Dataset entries:

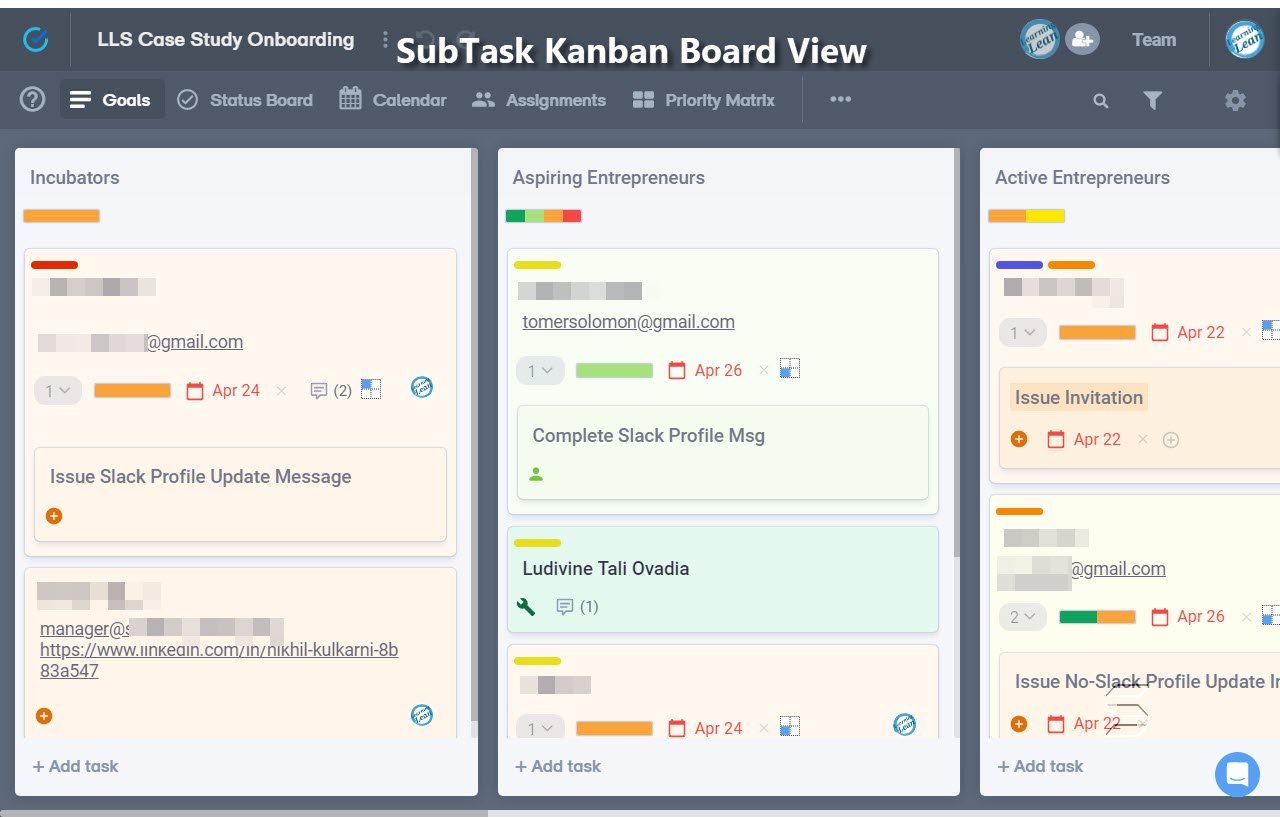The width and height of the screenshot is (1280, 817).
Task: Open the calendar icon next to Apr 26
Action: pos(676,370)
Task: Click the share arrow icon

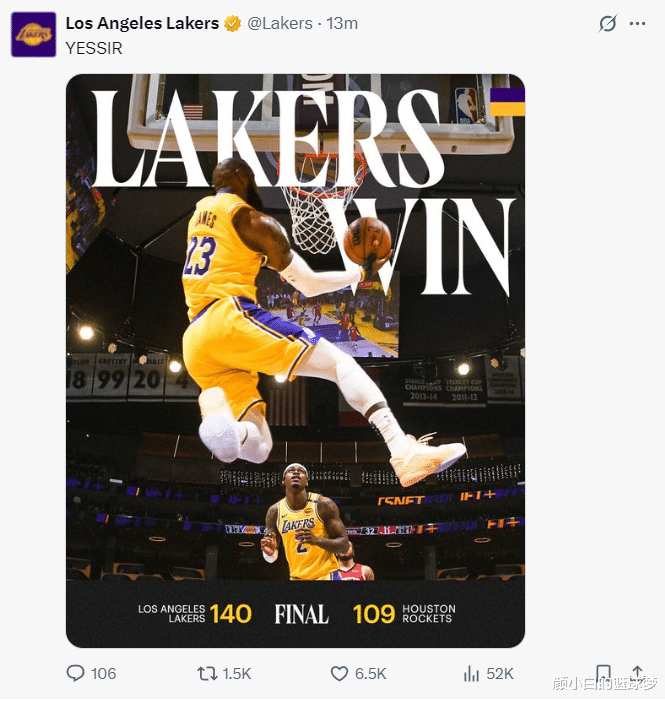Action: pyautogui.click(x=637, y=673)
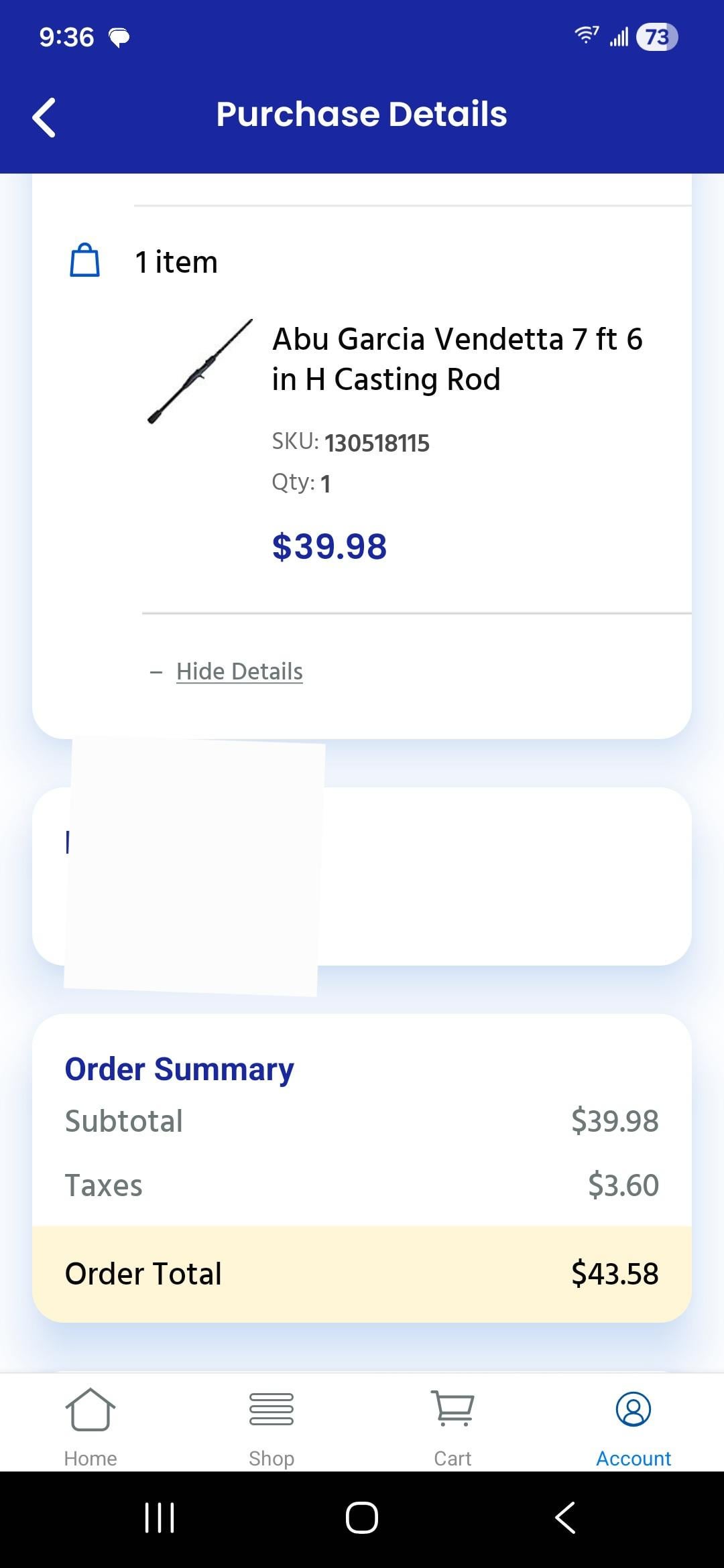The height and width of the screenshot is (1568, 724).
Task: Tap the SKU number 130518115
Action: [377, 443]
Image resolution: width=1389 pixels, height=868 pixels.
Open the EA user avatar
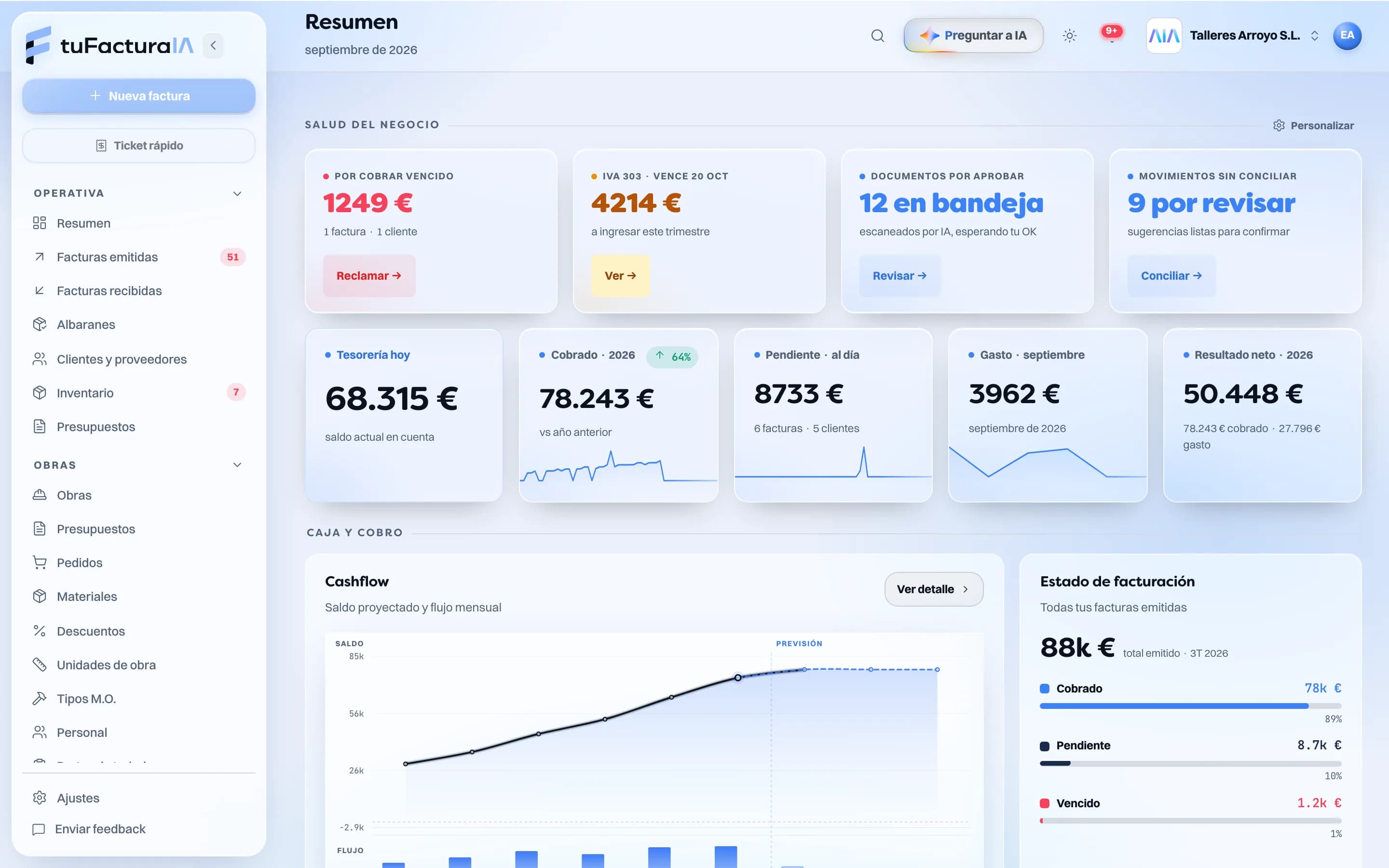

--

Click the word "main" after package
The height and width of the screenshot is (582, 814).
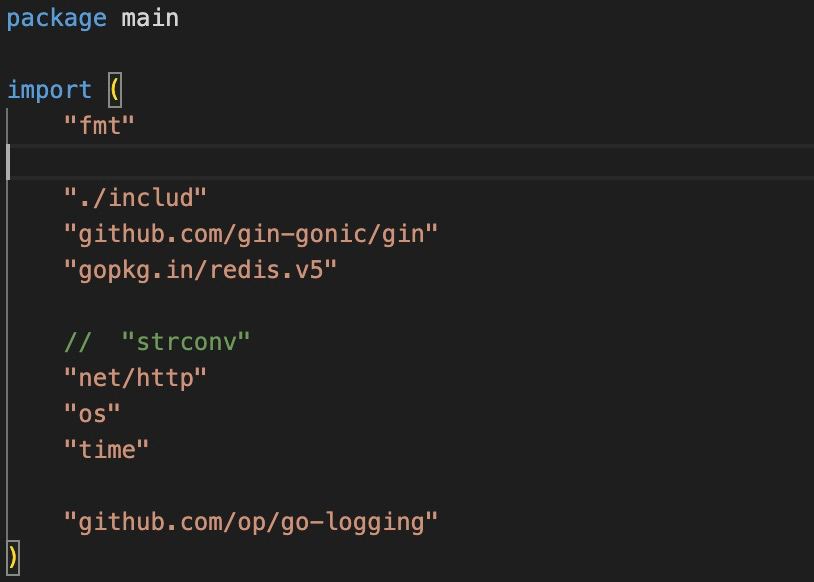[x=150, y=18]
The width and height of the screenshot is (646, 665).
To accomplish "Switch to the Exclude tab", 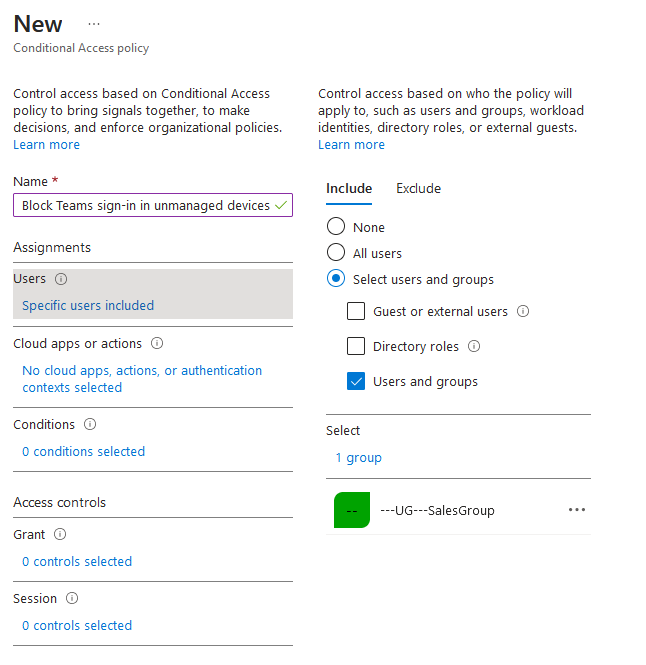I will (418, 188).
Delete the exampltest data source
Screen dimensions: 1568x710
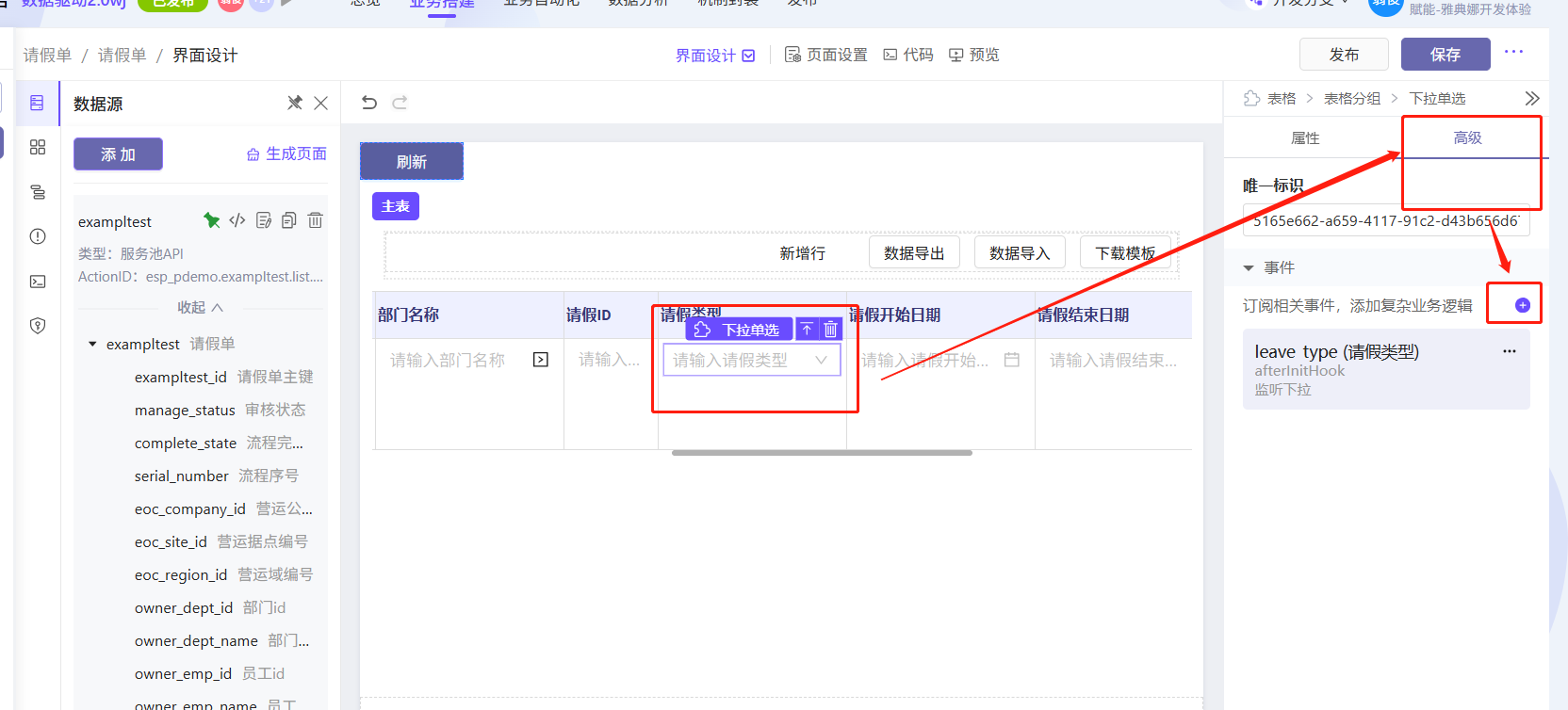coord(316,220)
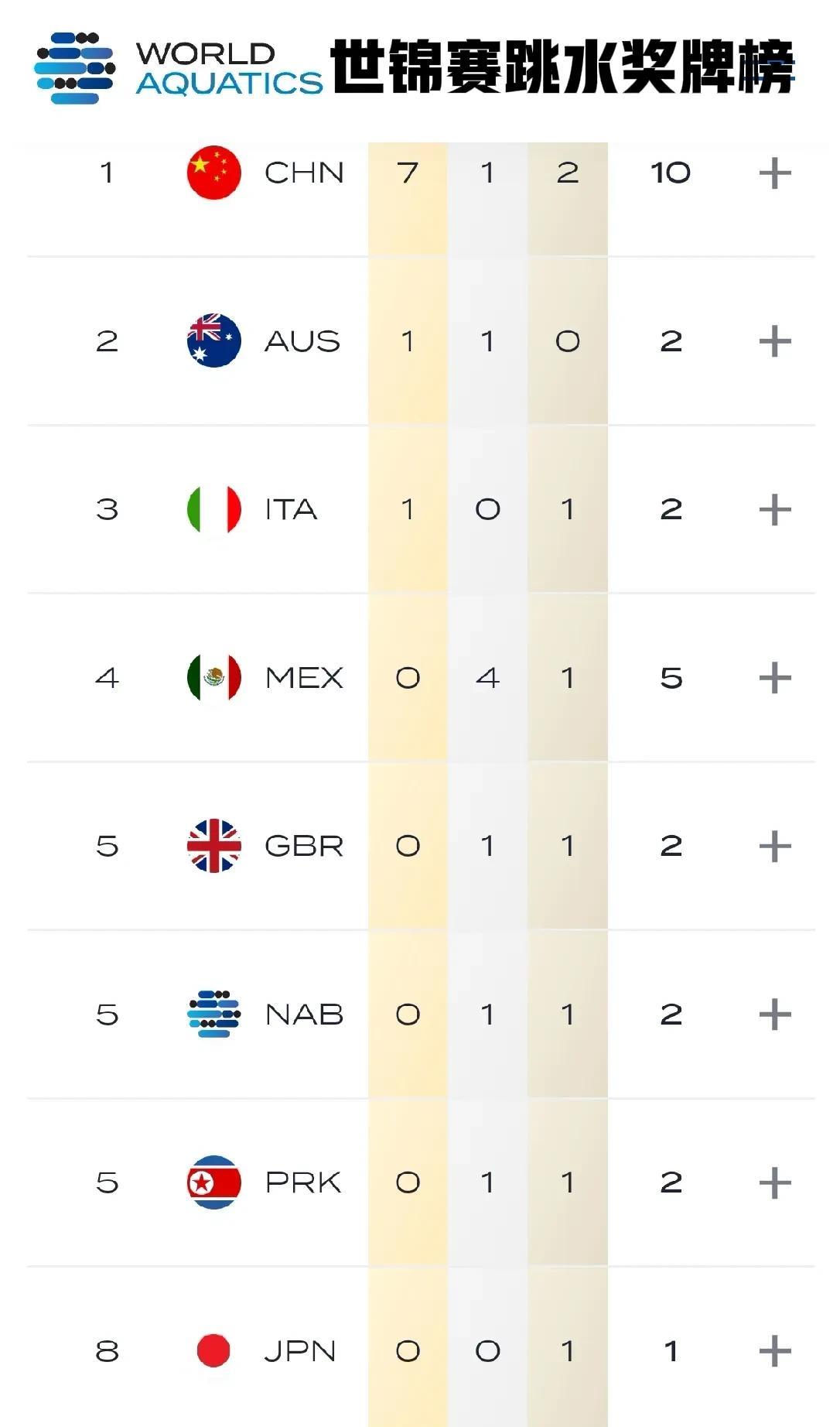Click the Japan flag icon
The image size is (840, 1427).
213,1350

Description of the task: From the line with "Task: Click the share arrow icon" up to and including the line with "Open the EA user avatar" above, retype every line exactly and nothing more; leave out the pictures.

Task output:
Task: Click the share arrow icon

Action: pyautogui.click(x=637, y=673)
The height and width of the screenshot is (1568, 724).
Task: Tap the SKU number 130518115
Action: [377, 443]
Image resolution: width=1389 pixels, height=868 pixels.
Open the EA user avatar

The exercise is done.